But having come this far, Flo wasn’t going to give up now. And besides, she had no idea how to descend.

‘Right,’ she said. ‘I suppose I’d better stop her, then.’

Behind her all the wolves howled with laughter.

‘Stop Hati!’

‘That’s a good one!’

‘This should be worth watching!’

Flo ignored them. The cord tugged in her mouth and she followed it, moving more gracefully now and gaining speed. The pack of heckling wolves streamed behind her like an evil balloon as she flew.

20
In Which Boris and Checkers Plunge into a Hole

‘Boris,’ moaned the caves. ‘Checkers.’

Checkers flattened himself to the ground, snarling and ready to spring. Boris looked worried.

‘Don’t go running off, Checkers,’ he said. ‘Remember what Black Shuck said about the Harpies.’

‘Boris and Checkers,’ the caves moaned. ‘Come to us!’

Checkers barked furiously and looked as if he wanted to dive straight into the swamp. Boris sighed and sat on him. All the air shot out of Checkers as Boris’s considerable weight descended.

‘What did you do that for?’ he gasped, when he could speak.

‘Shut up,’ said Boris uncharacteristically. ‘I’m thinking.’

‘Well I don’t – suppose – you – could – do – it – somewhere – else – could – you?’ puffed Checkers.

‘No,’ said Boris.

‘Come to us,’ moaned the caves.

‘What’s – there to think – about anyway?’ grunted Checkers, squirming.

‘Well, for one thing,’ said Boris, ‘I’m trying to work out how we cross the lake.’

‘Come, Boris. Come, Checkers,’ sang the caves.

Black Shuck had said that only one of them would call their names, but at this distance it was impossible to tell which one.

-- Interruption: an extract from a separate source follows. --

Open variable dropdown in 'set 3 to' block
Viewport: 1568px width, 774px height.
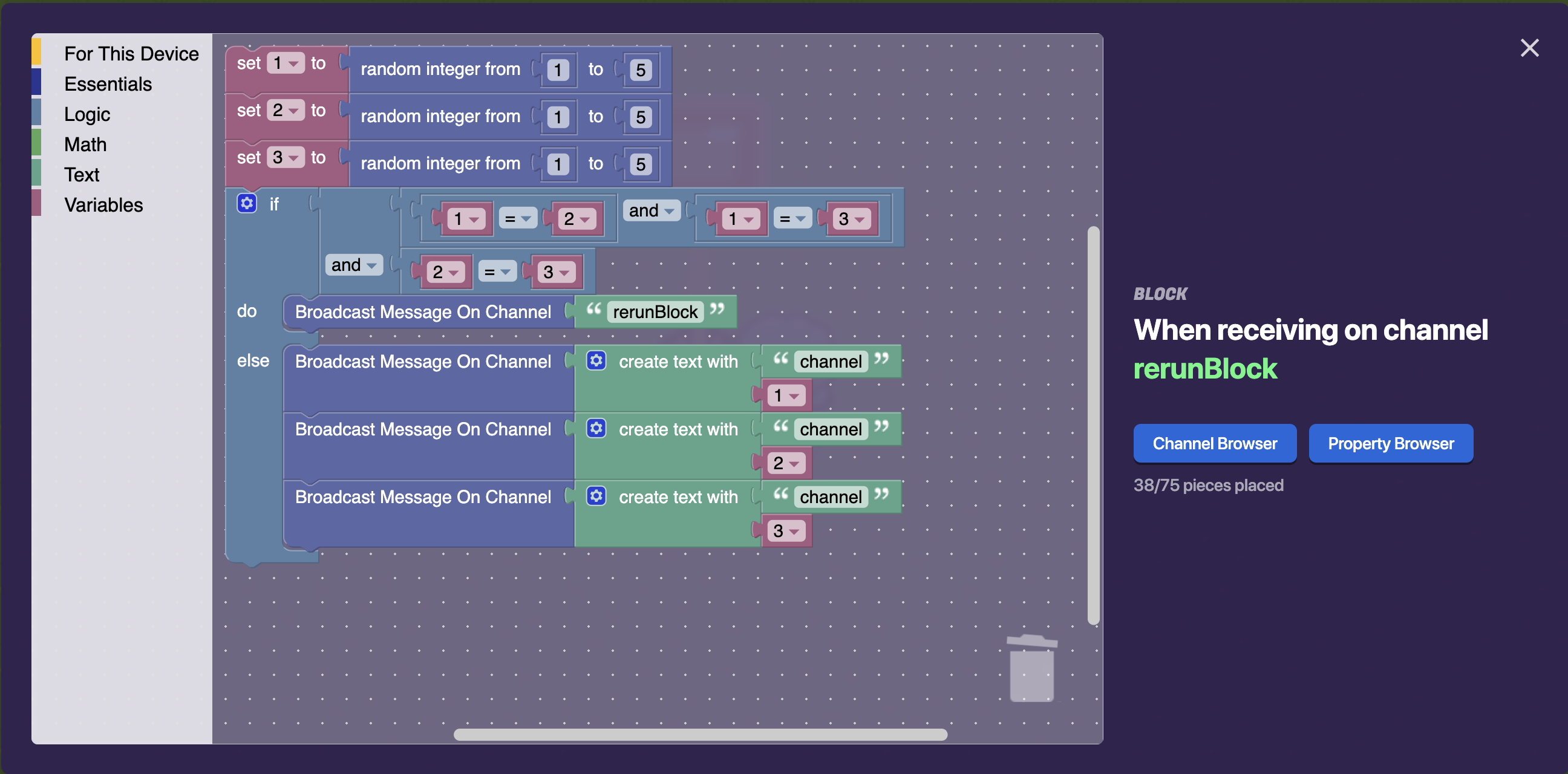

‘Look,’ said Checkers, with a desperate wriggle. ‘If you’d – just – get – up – I promise – I won’t go – running off – or do – anything – stupid. OK?’

With a grunt, Boris heaved himself off Checkers, who immediately ran off, plunging straight into the lake.

‘Checkers, Checkers,’ moaned the caves.

‘Look, Boris,’ Checkers called. ‘It’s like I thought – it’s quite solid round the edges. We can walk across, easy -’

Then he sank like a stone.

‘Your turn, Boris,’ sang the caves, evidently enjoying themselves.

Boris heaved a sigh of absolute exasperation. Sometimes he lost patience with Checkers, he really did. He got up slowly and plodded towards the edge of the lake. Checkers’s head surfaced briefly, struggling for breath, then sank again.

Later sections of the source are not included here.